I am selling Carniolan doughter queens that I graft off the breeder queens that Tom and Suki sell me.
Ernie


----------



## TwT (Aug 5, 2004)

BEES4U said:


> you know I have seen this page before but never noticed they don't have one supplier marked for the Carniolan line.
> 
> 
> I am selling Carniolan doughter queens that I graft off the breeder queens that Tom and Suki sell me.
> Ernie


well they don't show it on that page, but when you click on Carniolan queens that then show a couple, look at lower section of this link, you are listed Ernie
http://www.glenn-apiaries.com/carniolan.html


----------



## Tuttle (Jul 4, 2009)

Does anyone know how Cordovan's stand heat I live in the Imperial Valley and it gets to about 120degrees here.

Alot of our naturally mated bees tend to have AHB traits so we try to requeen hot hives normally with Italians just to diluate the population a bit.

If Cordovan's can't stand the heat does anyone know of a VSH italian supplier for package bees/ naturally mated queens. Not looking for breeder queens. I saw the list on the site also I am more or less asking for a place that someone has tried and liked.

Thanks


----------



## cdowdy (Mar 12, 2008)

It is my understanding that Cordovan is an Italian bee. Only the color is changed.


----------



## bdrowe (Feb 25, 2008)

As far as I know Koehnen in CA does hygienic testing. They ship queens.
www.koehnen.com
If you're local in NJ you could also pick them up from me.
douglasfarm.net

I think Koehnen is one of the starters of the Cordovan varriation of the Italian. They have a very large population.


----------



## BEES4U (Oct 10, 2007)

Do not over-look
Wootons Golden Italians
Ernie


----------



## Marc (May 20, 2005)

* * * *

* **DIRECTIVE A**
In the beekeeping forum thread, how hot does Tuttle say it gets in the Imperial Valley?
* **DIRECTIVE B**
Which usernames appear in the dated post headings of the beekeeping forum thread? List them all.
* **DIRECTIVE C**
Extend the beekeeping forum thread by writing the post that follows its final line.

* **RAW DATA**
* * * *

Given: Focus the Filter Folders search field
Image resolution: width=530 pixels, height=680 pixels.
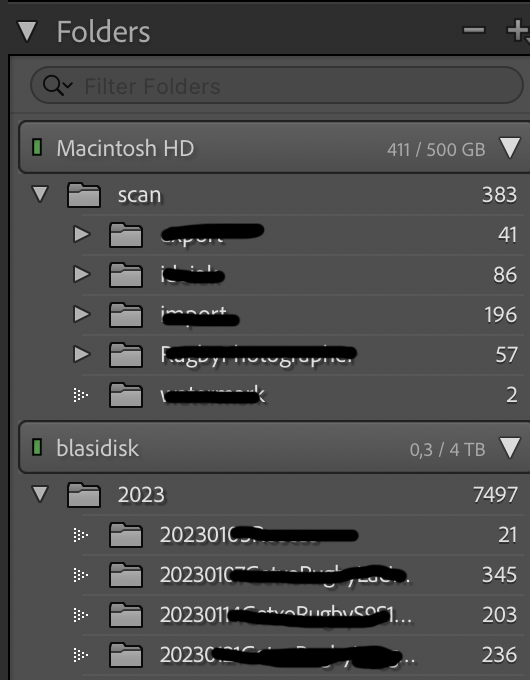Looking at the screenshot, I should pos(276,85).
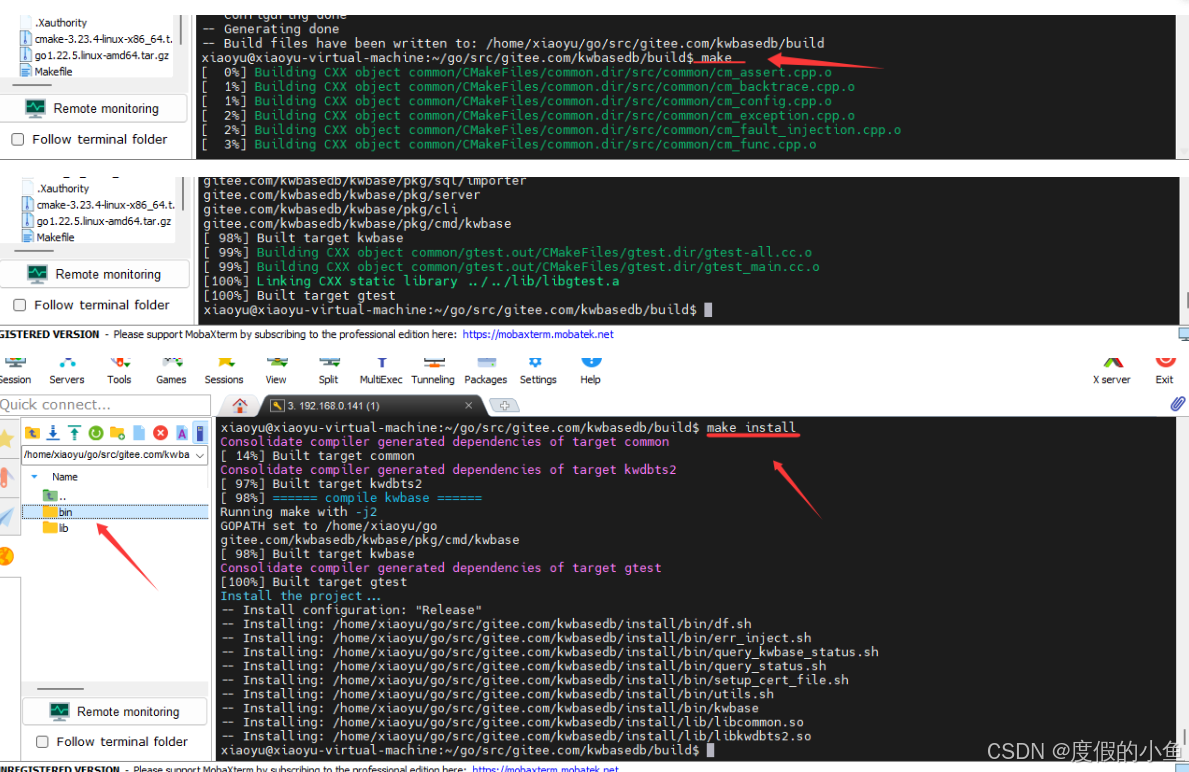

* * * *

* **FINAL ANSWER A**
About 120 degrees.

* **FINAL ANSWER B**
TwT, Tuttle, cdowdy, bdrowe, BEES4U, Marc

* **FINAL ANSWER C**
I bought a cordovan queen from Koehnen's in the summer of 2008. That hive took off like crazy despite her being introduced sometime in late July of that year. They wintered well, actually, she had filled the two deeps completely with bees and brood the first time I checked the hive in March of '09. So I added two supers, in March, in Indiana! Talk about March madness!

By mid to late April it was clear that hive was heading for serious swarming, despite two deeps and three supers at this point, which were all pretty much full of bees. I took three frames with the queen and moved her to a new stand. The original hive raised a new queen and continued to produce like crazy. I think I harvested a total of six supers from that hive, despite the fact that we had one of the worst summers for bees here. I also gave a queenless nuc a frame of eggs from the Koehnen queen in July. The last time I checked in late November, the orginal marked Koehnen queen was still alive and laying well, plus her two daughters are doing well and are heading pretty calm and productive hives. I a very satisfied with Koehnen's queen (I know, one makes a lousy statistic). I didn't know they test for hygienic behavior. I wish they also had some varroa tolerant or resistant traist as well. I may contcat them and inquire about that.

I didn't know Whooton's, glad you pointed them out.


----------



## Marc (May 20, 2005)

BEES4U said:


> Do not over-look
> Wootons Golden Italians
> Ernie


Hey Ernie - I tried a search for them, but couldn't find anything. Do they go by a different name? Might you have a link for them?


----------



## MABee (Jun 18, 2007)

Try *Wooten's* for corect spelling. Website : Wootensgoldenqueens.com. Very nice to work with.


----------



## Marc (May 20, 2005)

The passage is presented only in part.